Faut-il introduire des critères supplémentaires plus stricts pour restreindre les demandes d’enregistrement des IGP et renforcer le lien entre le produit et la zone géographique ? A cette question majeure que pose la Commission européenne dans son Livre vert sur la qualité des produits agroalimentaires, l’Union porcine Rhône-Alpes et l’Association des produits de porcs du Sud-ouest viennent d’apporter une réponse commune : pour elles, l’exercice devrait avoir pour but, en effet, de pouvoir introduire des critères supplémentaires afin de renforcer la cohérence géographique par des critères économiques ou sociaux, et ceci pour la dynamisation et l’aménagement du territoire. Mais il ne doit pas s’agir, bien au contraire, de restreindre les demandes d’enregistrement des IGP. Par ailleurs, les approches spécifiques de l’AOP d’un côté, et de l’IGP de l’autre doivent être maintenues pour éviter tout risque de confusion entre les deux démarches. Par delà, affirment les deux associations professionnelles, c’est toute la dimension « aménagement local » intimement liée aux valeurs du développement durable qu’il faut prendre en compte dans ces démarches pour « le maintien de territoires européens vivants et harmonieux ».

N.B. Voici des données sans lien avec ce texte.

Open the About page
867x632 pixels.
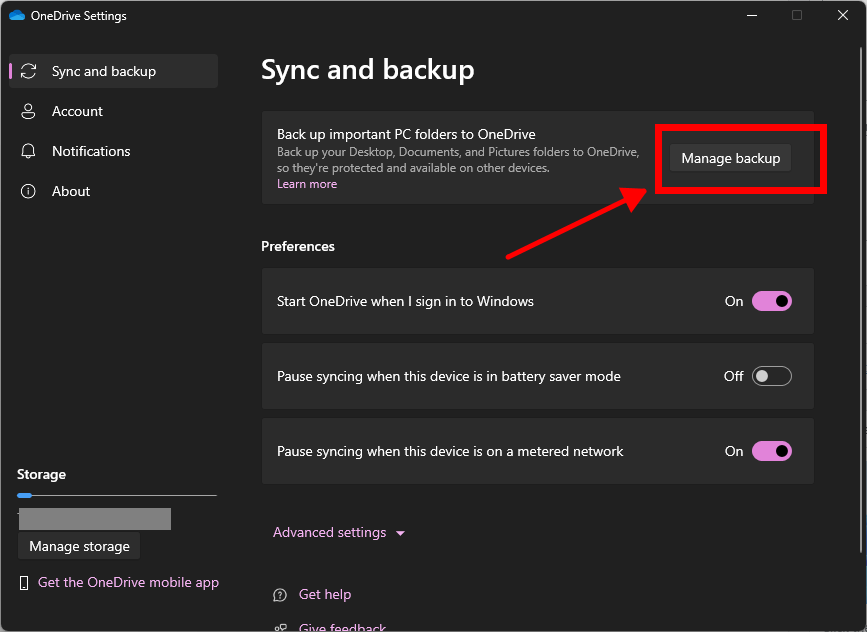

Des bassins de production pour répondre aux besoins des transformateurs

De plus, soulignent-elles, si l’on veut mobiliser ces signes de qualité comme des outils de développement durable, il est absolument nécessaire d’intégrer les dynamiques et contraintes locales de l’ensemble de la filière d’obtention du produit. A ce titre, il est indispensable d’affirmer une position forte sur l’approvisionnement des matières premières pour les IGP de produits transformés et notamment pour les salaisons. Certes, aujourd’hui, les contraintes liées à la production porcine rendent extrêmement difficile la possibilité de superposer la zone d’approvisionnement avec celle de transformation, reconnaissent les deux associations françaises. Mais elles plaident néanmoins pour la mise en place de bassins de production permettant de répondre aux besoins des transformateurs en matière première. Cette approche est à leur avis beaucoup plus cohérente pour les consommateurs car pour eux il semble « totalement inconcevable qu’un produit de qualité issu d’un territoire protégé soit fabriqué à partir d’une matière première ne provenant pas d’un bassin localisé ».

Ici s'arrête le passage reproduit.